This Woman Is Paid $2,000 A Day To Nanny Super Wealthy Kids: Here's What She Does
KEY POINTS
- Gloria Richards earns up to $167 per hour while working as a nanny to billionaires' kids
- The off-Broadway actress said her nanny gig makes up 80% to 90% of her annual income
- RIchards' agency said her willingness to travel and "extraordinary personality" became her selling points
An off-Broadway actress is supplementing her income by spending half of each year taking care of millionaires' and billionaires' children.
Gloria Richards, 34, told CNBC that she receives up to $167 per hour, or $2,000 per day for 12 to 15 hours of work, as a nanny to children of the ultra-wealthy and that her nanny gig accounts for 80% to 90% of her annual income.
Aside from childcare, Richards, who has been working as a nanny to the ultra-wealthy for more than 10 years and typically works with roughly 10 families at a time, is also responsible for coordinating children's educational and social calendars.
She said that while on the job, she has traveled the world by private jets and yachts, driven Porsches and Teslas, and attended toddlers' birthdays where iPads are party favors.
"I could nanny for, like, two months at the top of the year, and I'd be fine for the rest of the year," Richards told the outlet.
"What feeds me is being able to work so closely with these kids," she added.
Richards explained that rather than clean up spills or prepare meals, her job responsibilities were mainly to be a social coordinator and, often, an emotionally supportive mother figure to neurodivergent children who have absent and complicated parents.
She did not name any of the clients she's worked for but shared with CNBC that some of her past employers were famous actors whom she never formally met.
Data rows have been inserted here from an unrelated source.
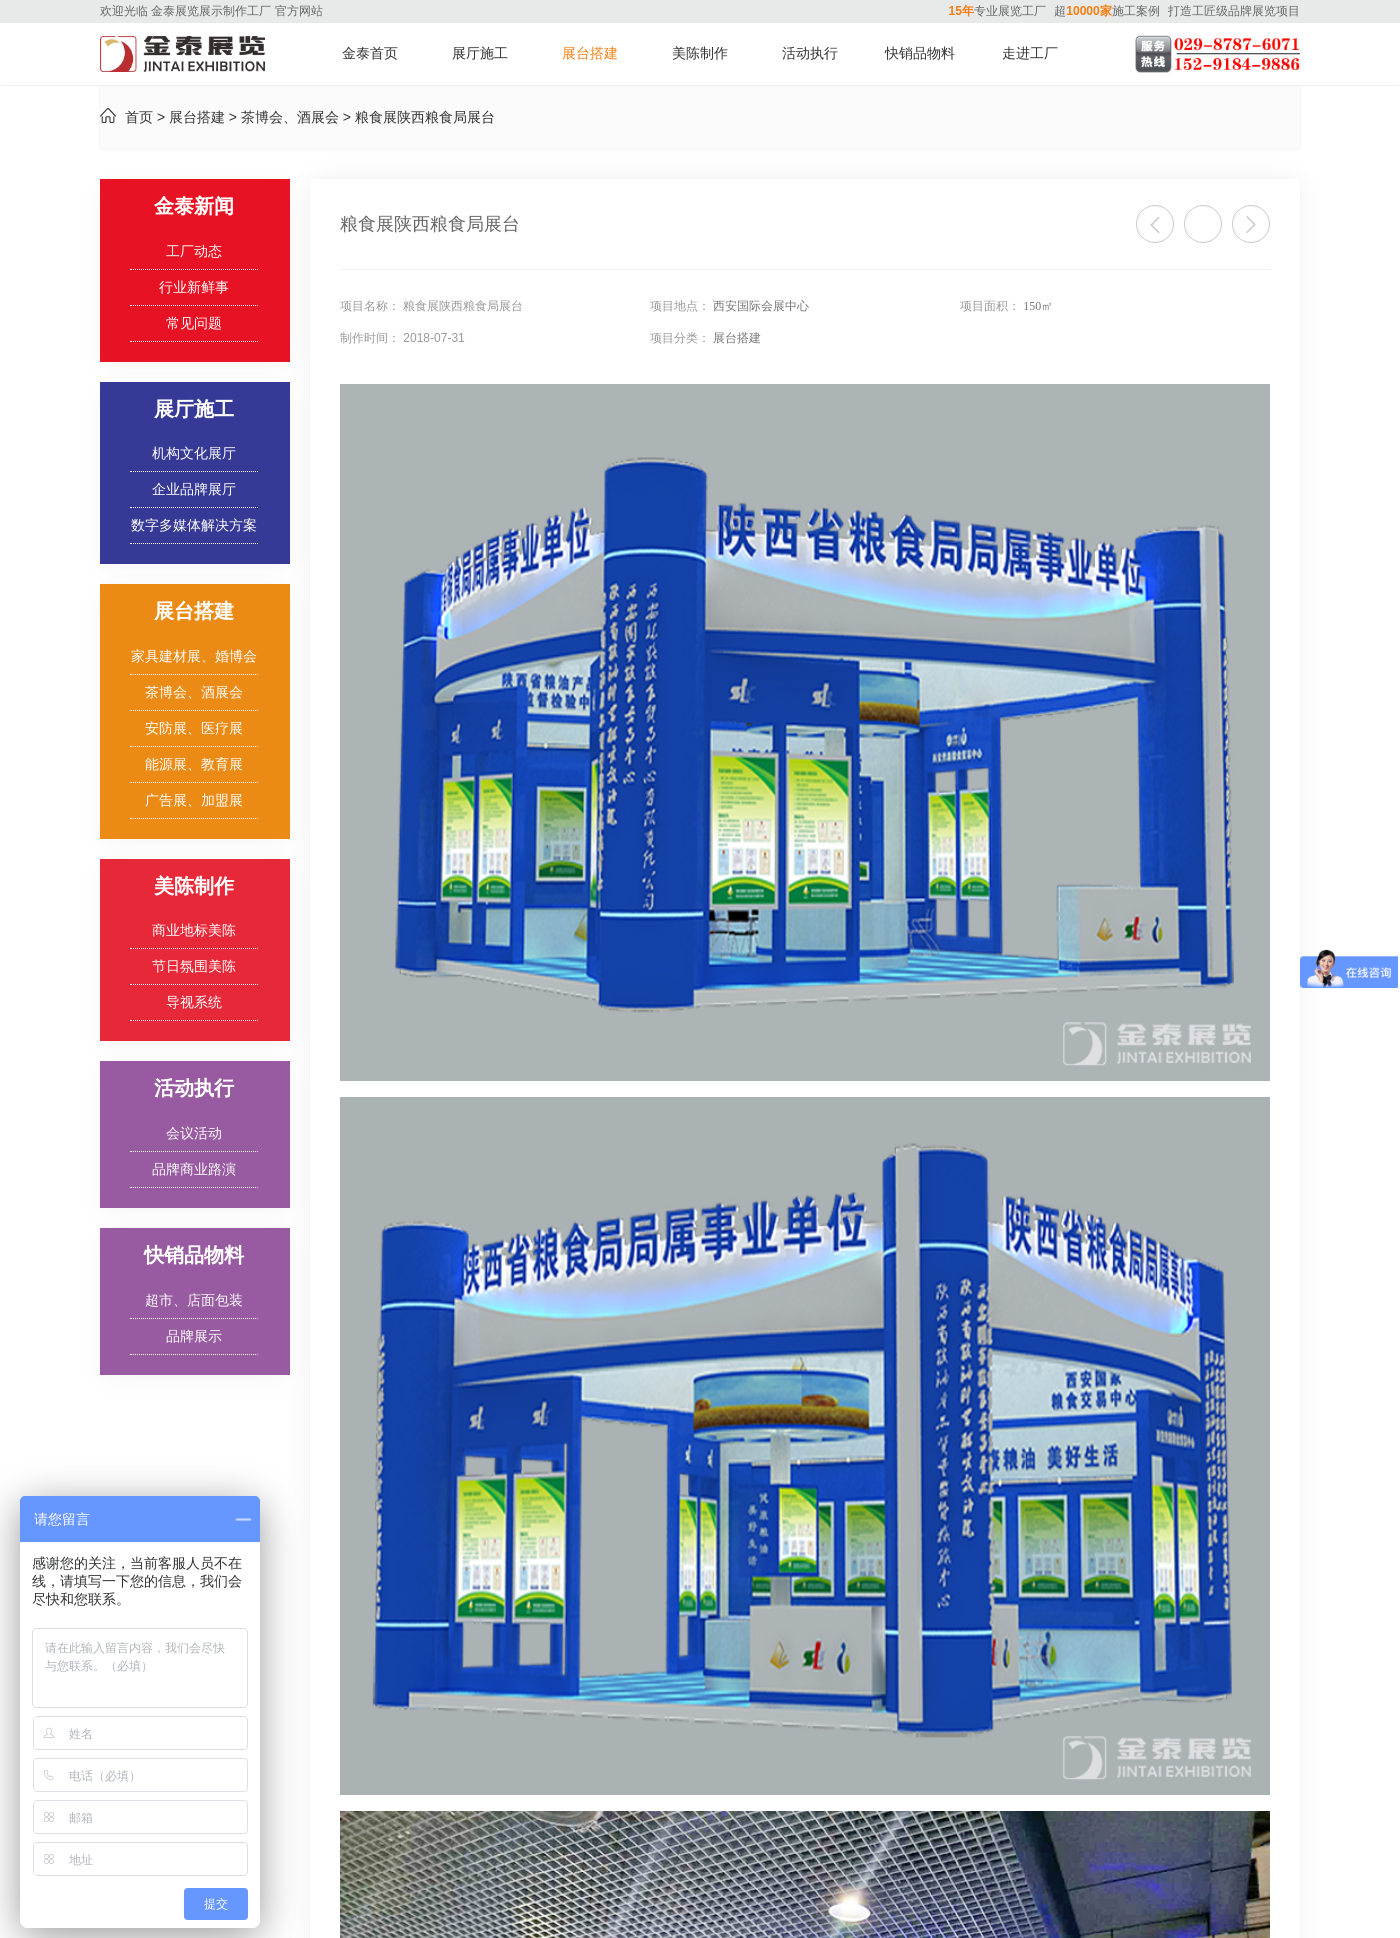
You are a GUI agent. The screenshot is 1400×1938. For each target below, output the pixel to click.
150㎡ (1038, 306)
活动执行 (810, 53)
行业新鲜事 (194, 287)
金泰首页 (370, 53)
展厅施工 (480, 53)
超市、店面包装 (194, 1300)
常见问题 (194, 323)
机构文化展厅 (194, 453)
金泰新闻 (194, 206)
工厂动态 (194, 251)
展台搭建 (590, 53)
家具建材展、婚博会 (194, 656)
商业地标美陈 (194, 930)
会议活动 (194, 1133)
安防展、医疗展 (194, 728)
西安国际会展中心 (761, 306)
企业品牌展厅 (194, 489)
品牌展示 (194, 1336)
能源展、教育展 (194, 764)
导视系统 (194, 1002)
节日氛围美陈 (194, 966)
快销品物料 (920, 53)
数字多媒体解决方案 (194, 525)
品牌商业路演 (194, 1169)
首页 (139, 117)
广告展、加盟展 (194, 800)
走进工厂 (1030, 53)
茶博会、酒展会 (290, 117)
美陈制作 (700, 53)
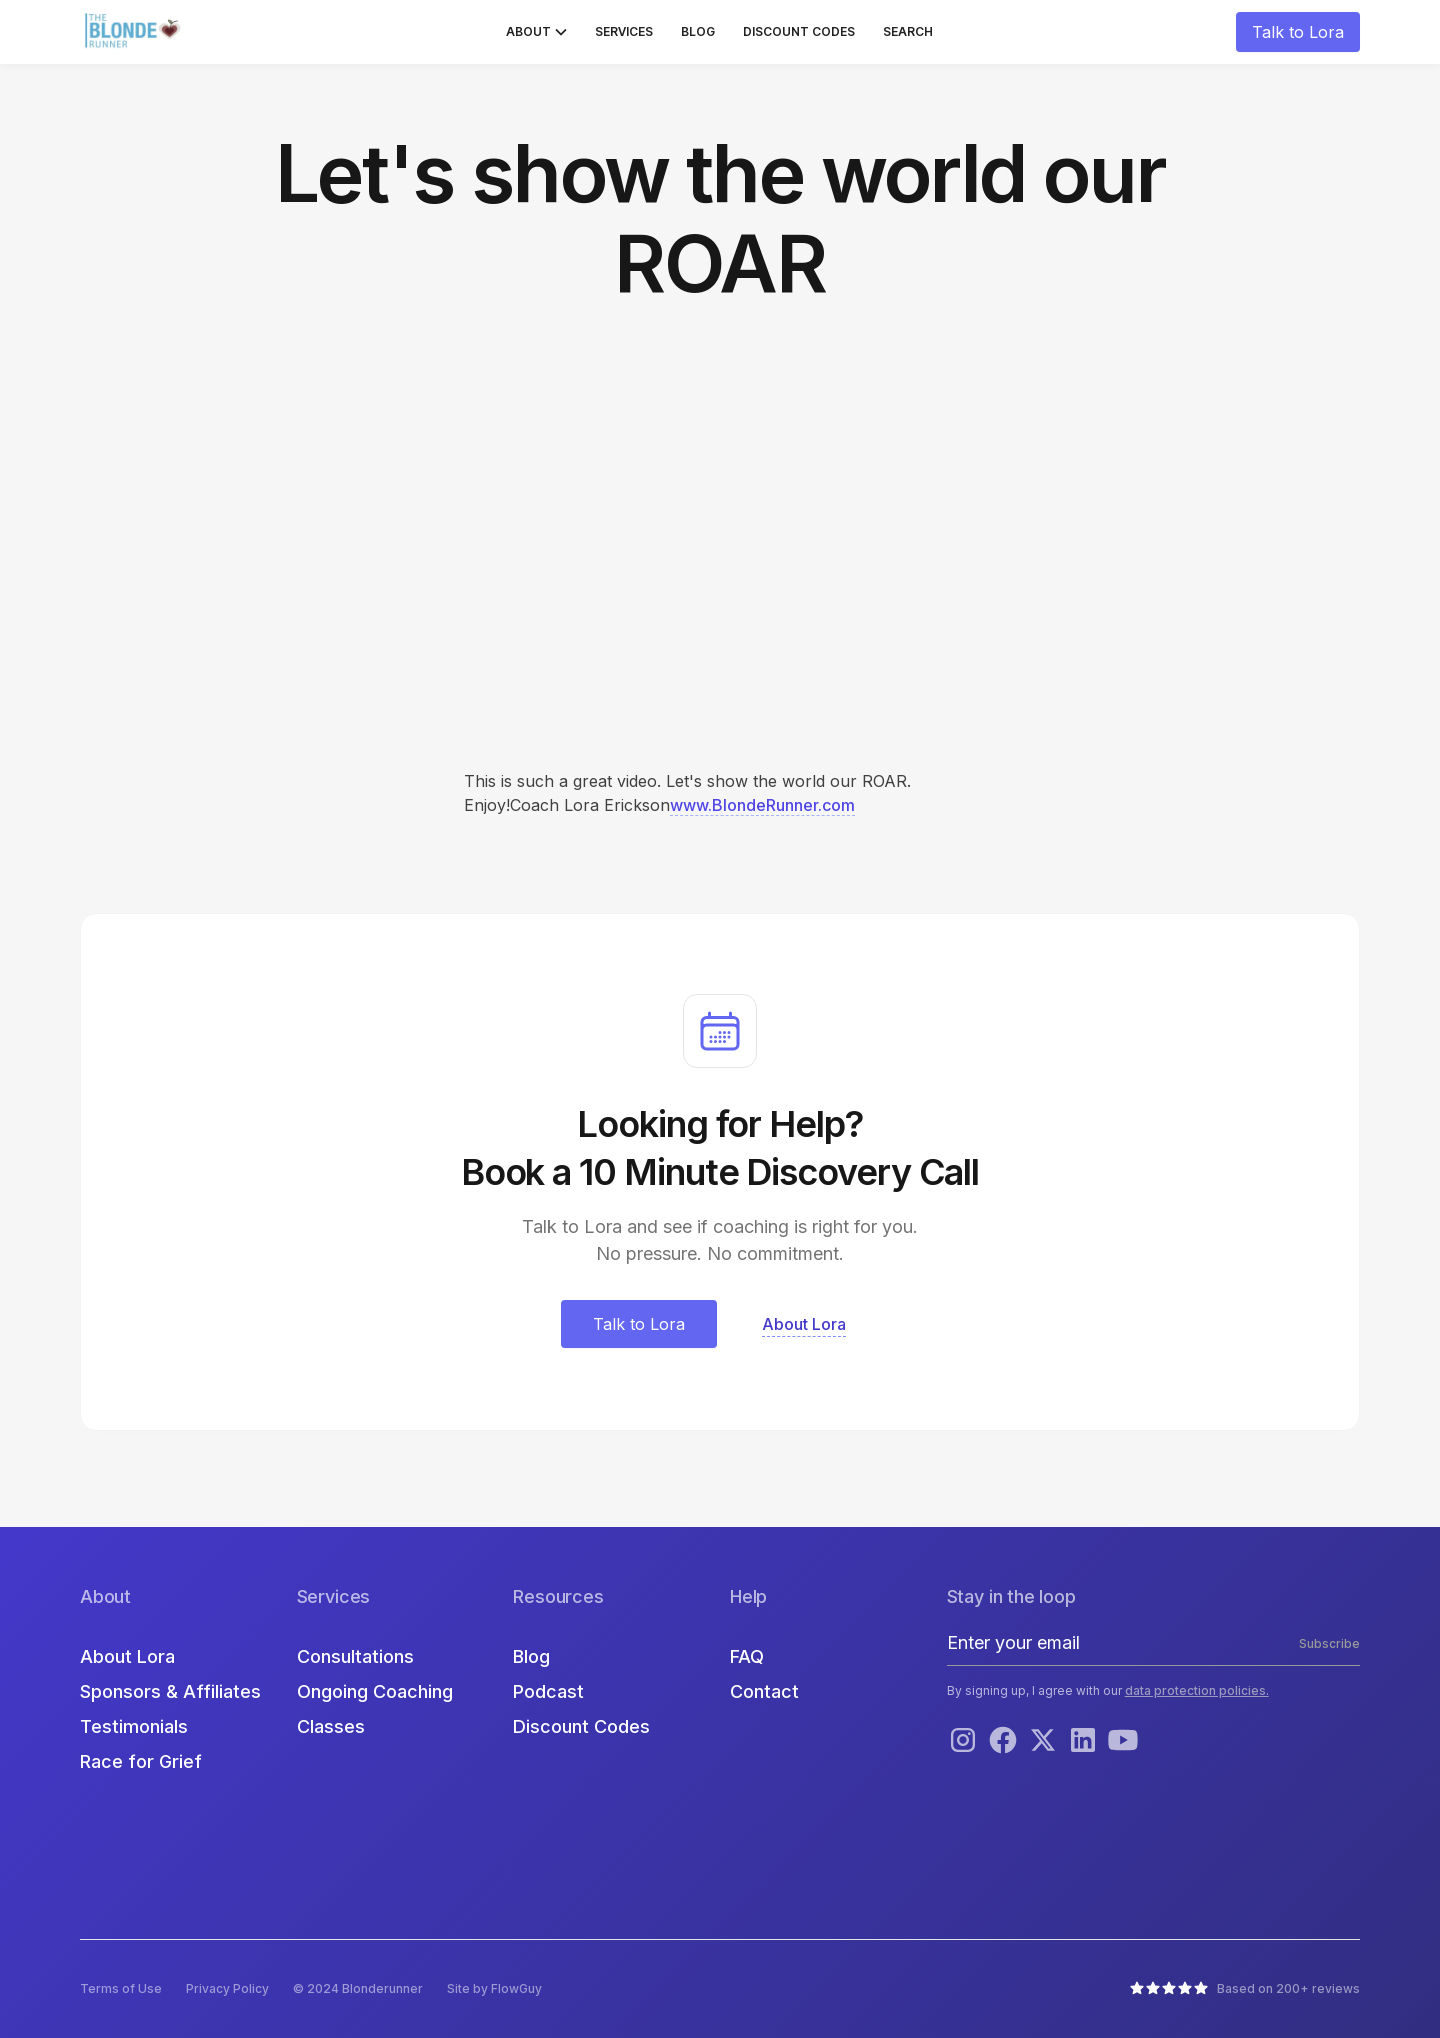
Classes (331, 1726)
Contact (764, 1691)
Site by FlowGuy (494, 1988)
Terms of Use (121, 1988)
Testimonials (134, 1726)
She said she's also seen other clients buying homes on layovers and eating single bites of $3,200 steaks.
Richards also claimed that one of her clients listed their child in an Italian boarding school under her last name.
"I've had full-blown interviews where [parents] are like, 'We're looking for someone to raise our kids,'" she claimed. "They tell me they had kids to pass on their trust funds, [and that] 'I'll hang out with them after boarding school when they can drink.'"
When she was starting out as a nanny, Richards said she had no idea what to charge or how to secure regular clients. She later learned the nooks and crannies of her work when she went to Madison Agency, a household staffing firm in New York.
According to Jackie Mann, Madison Agency's director of operations, Richards' willingness to travel and passion for working with neurodivergent children became her edge.
Mann added that Richards has the "extraordinary personality" needed for working with the ultra-wealthy.
The household agency helps Richards make sure she gets her money on time, after she worked for clients who allegedly cut off her pay or her international phone plan and completely neglected her previously agreed-upon work hours.
Richards revealed that when she begins working with her new clients, she gradually shares her personal stories to build trust with them. But Richards said she still has to be on guard.
"I've had families go through an immense amount of grief in the public eye. I'm watching their divorces or deaths within the family," Richards said.
"Sometimes I'm literally a shoulder to cry on. A second later, they'll turn on me," she claimed.
Richards, a Black woman, said racial dynamics also affect her work, claiming: "[T]here are many times that I'm working for white families, and by the time the kids are six or seven, they have very specific thoughts about people who look like me."
With her years of experience, Richards said she makes sure to set firm boundaries on how much and when she's willing to work, and when she's off the clock.
She added that she has to be "very mindful" that despite the intimate nature of her work, it's still a job.